Situated close to the towns of Magny-Cours and Nevers, the Circuit de Nevers Magny-Cours (to give it its full title) is found in the centre of France and some 250 kilometres from capital city Paris. On no less than 15 occasions has it hosted the historic Bol d’Or motorcycle race and was also a home of Formula 1 car racing until 2008.
The track made its WorldSBK debut back in 1991 for a one-off event, then returned on the calendar twelve years later with a slightly revised layout of 4.411km (140m longer than the original one). Since then, Magny-Cours has been a permanent fixture on the Superbike World Championship calendar. Laid on flat terrain and consisting of a highly technical mix of long turns and tight corners, the circuit often witnesses changeable weather and rain, which makes for an extra challenge for teams and riders.
With nine left-handers and 11 right, with a finishing straight which measures 250 metres. The maximum slope uphill is 2.38%, while falling by 2.68% with a minimum bend radius of 5 metres, and maximum of 474.45 metres.
Magny-Cours is a fascinating track that covers a hilly area and that, precisely because of its layout, makes it very difficult to overtake. It’s characterized by sudden deceleration and starts, interspersed with medium length straights. It also features a hairpin (Adelaide) with one of the heaviest braking points present among the international circuits, which riders arrive at from quite a fast straight.
With regard to the quality of the asphalt, it is very smooth and almost free of irregularities, for this reason it does not create particular problems to the tyres except in the presence of heavy braking zones on steep gradients: in that case the front tyres, especially in soft compound, can be stressed, while those in hard compound featuring improved support in corner entry are therefore usually preferred.
One aspect not closely related to the layout of the circuit but which can still affect the race is related to the weather; in this area of France and time of the year can be quite unpredictable. This can make more difficult the choice of the rear tyres. That’s why, in addition to rear solutions in soft compound Pirelli also brings solutions in SC1 compound. If, in fact, when weather conditions are stable and there are sufficiently high temperatures, a rear SC0 tyre would be the choice advisable to allow a level of optimum grip, With lower temperatures or with a wet surface it is good to resort to solutions more protected as the SC1 so as to obtain a good compromise between grip and resistance to tearing. And if it rains, Pirelli always has available intermediate and wet tyres and a new rear tyre for full rain conditions.
Last time out in Spain, Jonathan Rea became Great Britain’s fifth World Superbike Champion and the first from Northern Ireland, wrapping up the title in Race 1 at Jerez with five races still remaining in the 2015 season. Naturally, the attention now turns to the season-long struggle for runner-up spot between Chaz Davies and Tom Sykes.

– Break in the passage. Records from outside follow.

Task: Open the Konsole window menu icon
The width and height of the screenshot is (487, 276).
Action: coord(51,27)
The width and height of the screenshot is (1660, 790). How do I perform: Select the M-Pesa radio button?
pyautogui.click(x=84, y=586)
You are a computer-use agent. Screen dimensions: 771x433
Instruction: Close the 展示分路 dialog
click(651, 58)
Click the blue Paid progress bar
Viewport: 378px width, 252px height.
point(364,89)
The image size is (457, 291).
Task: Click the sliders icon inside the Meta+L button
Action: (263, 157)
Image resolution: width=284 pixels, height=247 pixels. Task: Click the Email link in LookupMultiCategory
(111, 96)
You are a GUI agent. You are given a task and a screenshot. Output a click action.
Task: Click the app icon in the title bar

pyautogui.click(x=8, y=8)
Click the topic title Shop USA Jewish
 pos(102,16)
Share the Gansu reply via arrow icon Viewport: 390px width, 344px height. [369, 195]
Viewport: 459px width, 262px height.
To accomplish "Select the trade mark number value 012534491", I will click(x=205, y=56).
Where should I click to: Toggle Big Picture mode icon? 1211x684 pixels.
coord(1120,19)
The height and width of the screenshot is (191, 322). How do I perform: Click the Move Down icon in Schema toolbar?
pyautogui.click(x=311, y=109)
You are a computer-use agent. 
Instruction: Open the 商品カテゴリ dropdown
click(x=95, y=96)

Jonathan Rea – “We had a really amazing moment in winning the championship in Spain but we struggled a little bit in the races. First, we have to really understand the reason why we struggled so much at Jerez on Sunday, when on Saturday everything was fine. When we sit down to make a plan for this coming weekend, and figure things out, we will be pretty clear in the direction we need to go. After that I just want to enjoy the races. I think in France we can start again with a clean slate and I see no reason why we cannot battle up at the front once again. I have had some good results at Magny-Cours in the past. To win the World Championship is a massive goal I have been waiting to achieve all my life and I have not really let my guard down too much since I did it. I was quite busy at the beginning of last week but since I got home I have been trying to treat each day as normal; to keep it in the back of my mind that we have to work hard for the next two races. I really want to bounce back after being off the podium in Jerez and fight at the front at Magny-Cours.”
There are just 22 points behind Davies (Aruba.it Racing-Ducati SBK Team) and Rea’s team-mate Sykes (Kawasaki Racing Team). With 25 points available for race victory and a maximum of 100 still in play between now and the end of the season in Qatar, the pendulum could swing in either direction. Davies is the man with the momentum, having scored a highly impressive 140 of the last 150 points on offer from Laguna Seca, Sepang and Jerez, while Sykes has finished no lower than second in the championship for the past three years.
Tom Sykes- “Magny-Cours has been a mixed bag for me in the past. It is a circuit that has been quite kind to me in terms of race results but it has also been quite pivotal in my career. We lost the championship there by half a point in 2012, so of course that was bit of landmark. Last year things were going so well for most of the weekend but then it rained and we had a painful race day in wet conditions. It is a bittersweet place but, overall, with the race success I have had there, I like it. The good thing is that the Kawasaki fans always bring great support and it is great to hear the grandstands. The turnout is incredible so it looks like they are mad bike fans in France. The Kawasaki brand is very strong there, which is great, because that also means in recent years those fans have cheered on Tom Sykes. I am certainly looking forward to getting going again.”
Things have settled down in the Manufactures’ race, too. Kawasaki needed to finish in the top eight in Jerez’s second race and it did, sealing the title for the all-green marque for the first time. What of the fight for second? One looks to Ducati, as its advantage of 78 points over last year’s Champions Aprilia is vast with only two rounds to go. Perhaps all will be looking over their shoulders for Yamaha, which will rejoin the paddock in 2016.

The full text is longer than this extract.